By Joseph Temple
In last week’s blog entry, we traveled back in time to the era of Prohibition, looking at the rise of Alicante Bouschet, a grape that experienced a tremendous boom due to a clause in the Volstead Act. Allowing citizens to make “non-intoxicating” fruit juice and ciders for “home use,” this legal loophole led to an explosion in amateur winemaking, causing consumption to go from 60 million gallons annually in 1919 to 150 million gallons. But just as important was another loophole that kept a few lucky wineries alive during the “noble experiment” – a loophole that allowed wine to produced and sold for sacramental purposes.
And taking immediate advantage of this clause was Georges de Latour, owner of Beaulieu Vineyard in the Napa Valley who moved quickly to acquire a license to produce sacramental wine. So during this thirteen-year period which saw the number of wineries nosedive from around 700 in 1919 to just 130 before repeal in 1933, Beaulieu Vineyard actually thrived by cornering the market on sacramental wine.
Arriving in the United States in 1883, de Latour, a wealthy French chemist who made his fortune by developing tartaric acid would buy four acres of land in Napa—land that consisted of wheat fields and orchards until his arrival. Incorporating it into Beaulieu Vineyard in 1904, the land became known for its Cabernet Sauvignon as one of Napa’s 120 wineries. However, unlike most of his competition, de Latour adapted to the new reality as National Prohibition took effect on January 16, 1920.
Described as “one of the best known families in San Francisco” by one newspaper, the de Latour’s used their connections in the Catholic community to become “The House of Altar Wine.” After receiving his license to make sacramental wine in March of 1920, de Latour received what historian Daniel Okrent described as “the key to a fortune” by winning approval of the Archbishop of San Francisco to supply altar wines. Of course, having two Catholic priests on the first board of directors for Beaulieu Vineyard played a huge role in getting this business—especially since one had a direct connection to the archbishop.
Soon thereafter, de Latour piled up endorsements from other religious figures across the country as the go-to source for sacramental wine. With an office in New York City, Beaulieu Vineyard had key distributors in seven eastern and Midwestern cities by 1922, resulting in the construction of a brand new facility four years later to produce a vintage in the neighborhood of 600,000 gallons. As Okrent explains, schmoozing the clergy played an important role in building his business: “de Latour’s most brilliant marketing gesture was the construction of a guest cottage for visiting clerics and a standing invitation to any who wished to visit Beaulieu and the test the wines on the spot.”
Producing sacramental wine until 1978, this market allowed Beaulieu Vineyard to survive Prohibition as hundreds of vineyards fell by the wayside. “The House of Altar Wine” as Beaulieu was described had survived in tact, earning dividends that today would be worth more than a million dollars!
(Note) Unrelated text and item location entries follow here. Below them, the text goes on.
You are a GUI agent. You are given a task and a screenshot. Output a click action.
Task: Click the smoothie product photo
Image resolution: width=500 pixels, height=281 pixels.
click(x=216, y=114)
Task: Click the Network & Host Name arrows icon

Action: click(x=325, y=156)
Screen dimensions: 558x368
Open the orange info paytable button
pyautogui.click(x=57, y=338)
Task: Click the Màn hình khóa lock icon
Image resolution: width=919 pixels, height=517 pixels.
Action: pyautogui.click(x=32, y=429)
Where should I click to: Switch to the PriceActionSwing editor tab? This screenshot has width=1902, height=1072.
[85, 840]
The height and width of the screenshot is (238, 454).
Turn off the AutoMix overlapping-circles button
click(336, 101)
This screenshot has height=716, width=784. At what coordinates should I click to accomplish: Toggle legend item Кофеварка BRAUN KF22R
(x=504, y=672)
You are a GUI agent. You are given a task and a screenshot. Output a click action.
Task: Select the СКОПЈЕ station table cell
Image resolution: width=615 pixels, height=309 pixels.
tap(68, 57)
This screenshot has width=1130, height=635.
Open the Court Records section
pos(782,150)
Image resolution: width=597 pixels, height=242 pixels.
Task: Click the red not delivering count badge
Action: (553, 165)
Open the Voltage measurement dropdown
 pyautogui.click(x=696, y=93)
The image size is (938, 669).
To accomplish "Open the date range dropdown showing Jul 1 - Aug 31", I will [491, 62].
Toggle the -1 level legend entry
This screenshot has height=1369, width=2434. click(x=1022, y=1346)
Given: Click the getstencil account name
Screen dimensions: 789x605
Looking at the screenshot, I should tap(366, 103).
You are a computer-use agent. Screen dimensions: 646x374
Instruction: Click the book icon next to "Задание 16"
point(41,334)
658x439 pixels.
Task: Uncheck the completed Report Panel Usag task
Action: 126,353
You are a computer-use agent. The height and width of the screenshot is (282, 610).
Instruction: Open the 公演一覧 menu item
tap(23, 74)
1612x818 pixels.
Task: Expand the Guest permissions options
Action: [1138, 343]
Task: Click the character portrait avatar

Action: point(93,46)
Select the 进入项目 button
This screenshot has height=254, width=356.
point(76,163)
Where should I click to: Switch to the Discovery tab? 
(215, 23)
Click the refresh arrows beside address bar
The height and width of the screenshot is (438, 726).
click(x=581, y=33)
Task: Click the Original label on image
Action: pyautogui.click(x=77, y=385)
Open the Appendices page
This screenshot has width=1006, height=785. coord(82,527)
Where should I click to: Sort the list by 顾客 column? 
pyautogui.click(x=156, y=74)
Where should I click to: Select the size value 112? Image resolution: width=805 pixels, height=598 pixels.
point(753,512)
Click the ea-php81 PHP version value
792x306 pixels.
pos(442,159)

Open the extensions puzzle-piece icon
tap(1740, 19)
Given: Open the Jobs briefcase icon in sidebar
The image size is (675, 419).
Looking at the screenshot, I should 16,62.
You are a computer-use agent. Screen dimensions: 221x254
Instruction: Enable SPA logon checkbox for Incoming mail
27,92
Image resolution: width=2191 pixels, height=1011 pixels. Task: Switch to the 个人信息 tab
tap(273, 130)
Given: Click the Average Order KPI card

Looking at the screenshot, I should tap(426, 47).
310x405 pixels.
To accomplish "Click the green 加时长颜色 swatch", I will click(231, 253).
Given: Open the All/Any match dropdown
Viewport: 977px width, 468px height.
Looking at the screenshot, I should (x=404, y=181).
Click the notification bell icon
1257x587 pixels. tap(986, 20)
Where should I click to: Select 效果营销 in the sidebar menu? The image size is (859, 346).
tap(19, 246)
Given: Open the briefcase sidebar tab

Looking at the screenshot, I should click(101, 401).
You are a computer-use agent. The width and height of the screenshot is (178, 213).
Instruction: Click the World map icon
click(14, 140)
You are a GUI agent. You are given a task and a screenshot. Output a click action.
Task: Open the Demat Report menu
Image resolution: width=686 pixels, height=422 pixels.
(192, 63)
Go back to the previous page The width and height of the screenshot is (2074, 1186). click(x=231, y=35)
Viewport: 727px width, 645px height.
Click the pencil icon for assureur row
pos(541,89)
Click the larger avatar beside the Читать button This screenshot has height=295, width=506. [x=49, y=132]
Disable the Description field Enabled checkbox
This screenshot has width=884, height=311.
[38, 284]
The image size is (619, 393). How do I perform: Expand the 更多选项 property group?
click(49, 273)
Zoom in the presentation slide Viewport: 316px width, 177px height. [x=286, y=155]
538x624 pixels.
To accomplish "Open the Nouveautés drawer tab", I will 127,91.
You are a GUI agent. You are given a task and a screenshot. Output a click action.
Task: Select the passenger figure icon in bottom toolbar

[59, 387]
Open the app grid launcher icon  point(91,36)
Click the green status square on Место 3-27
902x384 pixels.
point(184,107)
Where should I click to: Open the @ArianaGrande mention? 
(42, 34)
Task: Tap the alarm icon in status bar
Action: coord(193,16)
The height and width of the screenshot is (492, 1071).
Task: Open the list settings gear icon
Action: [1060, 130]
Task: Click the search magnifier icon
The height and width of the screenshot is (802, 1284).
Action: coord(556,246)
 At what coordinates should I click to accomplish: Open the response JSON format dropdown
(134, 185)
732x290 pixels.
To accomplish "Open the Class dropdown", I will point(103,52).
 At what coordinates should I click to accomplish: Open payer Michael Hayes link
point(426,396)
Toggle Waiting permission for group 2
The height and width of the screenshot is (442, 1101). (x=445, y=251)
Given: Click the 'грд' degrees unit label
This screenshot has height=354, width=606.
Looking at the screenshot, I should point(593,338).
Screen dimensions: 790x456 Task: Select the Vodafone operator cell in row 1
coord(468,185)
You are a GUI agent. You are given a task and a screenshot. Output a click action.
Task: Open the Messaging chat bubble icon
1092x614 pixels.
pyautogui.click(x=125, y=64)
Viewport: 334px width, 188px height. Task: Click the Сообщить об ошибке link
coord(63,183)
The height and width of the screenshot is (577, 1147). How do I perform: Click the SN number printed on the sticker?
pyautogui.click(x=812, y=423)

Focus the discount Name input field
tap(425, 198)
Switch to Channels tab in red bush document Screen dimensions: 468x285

Clarke, Oz. The History of Wine in 100 Bottles: From Bacchus to Bordeaux and Beyond. London: Pavilion Books, 2015.
Okrent, Daniel. Last Call: The Rise and Fall of Prohibition. New York: Scribner, 2011.
Taber, George. Judgement of Paris: California vs. France and the historic 1976 Paris tasting that revolutionized wine. New York: Scribner, 2005.
Weber, Lin. Prohibition in the Napa Valley: Castles Under Siege. Mount Pleasant: Arcadia Publishing, 2013.